L’on retrouve en gros les rubriques qui serviront à qualifier les maisons VII à XII : les voyages, les amis et ennemis, la mort,  le mariage.  On notera que la mort est placée en dernier, le dernier chapitre « de la division des temps »  qu’il faudrait plutôt considérer comme la conclusion de  la Tétrabible

« J’ai traité de chacune des parties dont on s’enquiert touchant le corps, les moeurs et la fortune et ce sommairement comme j’avais arrêté  dès le commencement de cette oeuvre. (…) Il y faut maintenant  ajouter celle de la division des temps », c’est à dire du processus de « prédiction ». (p. 254)

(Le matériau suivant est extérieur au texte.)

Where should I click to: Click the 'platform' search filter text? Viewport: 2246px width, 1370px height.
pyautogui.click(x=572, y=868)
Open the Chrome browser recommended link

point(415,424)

Comme nous l’avions exposé dans de précédents textes, il est assez logique que la mort corresponde à la dernière maison, ce qui correspond dans le dispositif « ‘classique » à la maison VIII

(dont la représentation iconographique se retrouve dans le Tarot, cf nos Recherches sur l’histoire de l’astologie et du tarot, avec le Centiloguse de Ptolémée, Paris, Ed Trédaniel 1993). Ce qui renvoie au débat sur le nombre de maisons astrologiques – question récemment soulevée par Patrice Guinard, (autour de l’octotopos)  cf Colloque de 2011 enregistré sur teleprovidence) Dans le tableau repris du travail de Louis Cruchet, l’on note qu’il n’y a que 8  rubriques et non 12 et il est plus que probable que les nouvelles appellations n’étaient également qu’au nombre de 8. Ce n’est que plus tard que l’on en ajouta 4 en redistribuant certaines significations pour y parvenir comme ce sera le cas en ce qui concerne les nouvelles planétes.

 

 

Porte d’En-Bas
Déesse
Bonne Fortune
Mauvaise Fortune
Porte d’En-Bas
Dieu
Bon Démon
Mauvais Démon

 

Le retour aux sources conduit généralement à observer certaines corruptions de la cohérence initiale. Il serait bon notamment que l’on arrête de rechercher la question des enfants en maison V car il ne s’agit plus ici de ce qui concerne l’enfant en train de naitre mais bien des enfants qu’il aura par la suite et cela ne reléve plus du thème de conception ou de ses représentation aui sein du thème de naissance avec les maisons I  à VI.    Mais on soulignera ce qu’il y a d ‘absurde  à vouloir réunir en une seule figure ce qui initialement faisait l’objet de deux  figures, celle de la conception et celle de la naissance. Il serait bon au fond de constituer deux thèmes divisés chacun en 4 sections, soit les 4 angles du thème. et le nombre 8  prend pleinement son sens comme la somme de deux dispositifs à base 4 que l’on aura cru bon de réunir.